Photo via The Siberian Times; an Andronovo burial contain the skeletal remains of a couple.

Photo via The Siberian Times; an Andronovo burial contain the skeletal remains of a couple.

The Siberian Times reports that archaeologists have been excavating a Bronze Age necropolis, made up of about 600 tombs, in Staryi Tartas village of the Novosibirsk region (map) in Russia.  Researchers were able identify these graves as belonging to the Andronovo culture  (1800 – 1400 BC), from modern day Iran, because of the grave goods that were buried with the bodies.  Dozens of these burials contain the skeletal remains of two adults embracing each other.  It was recently revealed that some of the graves contain adults and children, while others contain just children.   This discovery has archaeologists scratching their heads and hope that DNA tests will shed some light on the kinship of these individuals.
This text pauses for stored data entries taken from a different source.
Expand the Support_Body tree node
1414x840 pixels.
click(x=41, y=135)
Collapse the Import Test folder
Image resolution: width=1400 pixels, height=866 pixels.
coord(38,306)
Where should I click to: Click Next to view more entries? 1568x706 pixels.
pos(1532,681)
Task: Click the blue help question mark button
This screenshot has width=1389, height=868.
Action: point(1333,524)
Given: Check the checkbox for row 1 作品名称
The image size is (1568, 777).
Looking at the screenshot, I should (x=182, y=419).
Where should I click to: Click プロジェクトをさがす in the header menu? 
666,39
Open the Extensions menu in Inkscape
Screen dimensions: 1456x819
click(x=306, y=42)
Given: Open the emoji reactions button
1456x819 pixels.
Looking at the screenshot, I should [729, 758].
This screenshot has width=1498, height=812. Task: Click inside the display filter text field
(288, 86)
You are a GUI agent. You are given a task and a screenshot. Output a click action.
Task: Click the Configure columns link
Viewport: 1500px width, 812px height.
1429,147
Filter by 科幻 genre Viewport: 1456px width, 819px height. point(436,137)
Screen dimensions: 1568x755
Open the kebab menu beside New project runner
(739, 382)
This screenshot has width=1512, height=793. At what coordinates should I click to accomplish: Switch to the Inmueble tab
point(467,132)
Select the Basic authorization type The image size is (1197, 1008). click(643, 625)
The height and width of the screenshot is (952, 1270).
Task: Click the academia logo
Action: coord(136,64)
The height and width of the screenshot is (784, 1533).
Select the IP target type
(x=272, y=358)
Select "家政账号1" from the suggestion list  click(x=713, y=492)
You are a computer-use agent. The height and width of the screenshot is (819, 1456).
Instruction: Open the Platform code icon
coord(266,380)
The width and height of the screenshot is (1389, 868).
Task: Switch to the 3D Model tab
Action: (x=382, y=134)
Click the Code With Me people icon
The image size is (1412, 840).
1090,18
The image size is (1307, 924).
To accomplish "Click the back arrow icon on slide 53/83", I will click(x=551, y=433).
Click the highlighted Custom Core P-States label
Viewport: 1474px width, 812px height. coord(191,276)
On the surface these 3500 year old graves look like the ending of a fairy tale, that these couples loved each other so much that they wanted to spend eternity together, but one Russian archaeologist offers a more macabre explanation.

Professor Lev Klein, of St Petersburg State University, argues that the inhumation burials containing couples are the result of a reincarnation ritual that was influenced by “deeksha” ceremonies, ancient consecration rituals linked to the religions of the Indian sub-continent (i.e. Hinduism, Buddhism, and Jainism).  Deeksha rituals in this context would have involved a symbolic “second birth,” and a ritual sexual act would have been necessary to complete the ceremony.  According to Klein, the man would have offered his body to be part of the deeksha rite where he performed a ritual sexual act to impregnate a woman. During this period, the deceased’s family may have wanted to recreate the ‘deeksha’ postmortem, and sacrificed a woman and simulated sexual intercourse in the grave.  Right now researchers don’t know if the females in the graves are wives or a female who was sacrificed to complete the woman’s role in the ritual.  If this deeksha ritual had only two participants (one male and one female), this hypothesis doesn’t explain the presence of children in some of the graves.

Photo via the Siberian Times of an Andronovo burial containing a couple and children.

Photo via The Siberian Times of an Andronovo burial containing a couple and children.

Another hypothesis is that the people in these Bronze Age graves were part of a nuclear family unit, and these burials display the importance this culture placed on this relationship.   Did the man die first and his wife was sacrificed and placed in the grave? Was the grave was left open after one person died and the spouse was added later?  Did the entire family die at the same time from a tragic accident or disease?  In the cases of the graves containing adults and children, are these the skeletal remains of individual who are related to each other?  If so, how are they related?

Right now archaeologists are waiting on the results of genetic testing to establish the kinship of these individuals before they reach any other conclusions.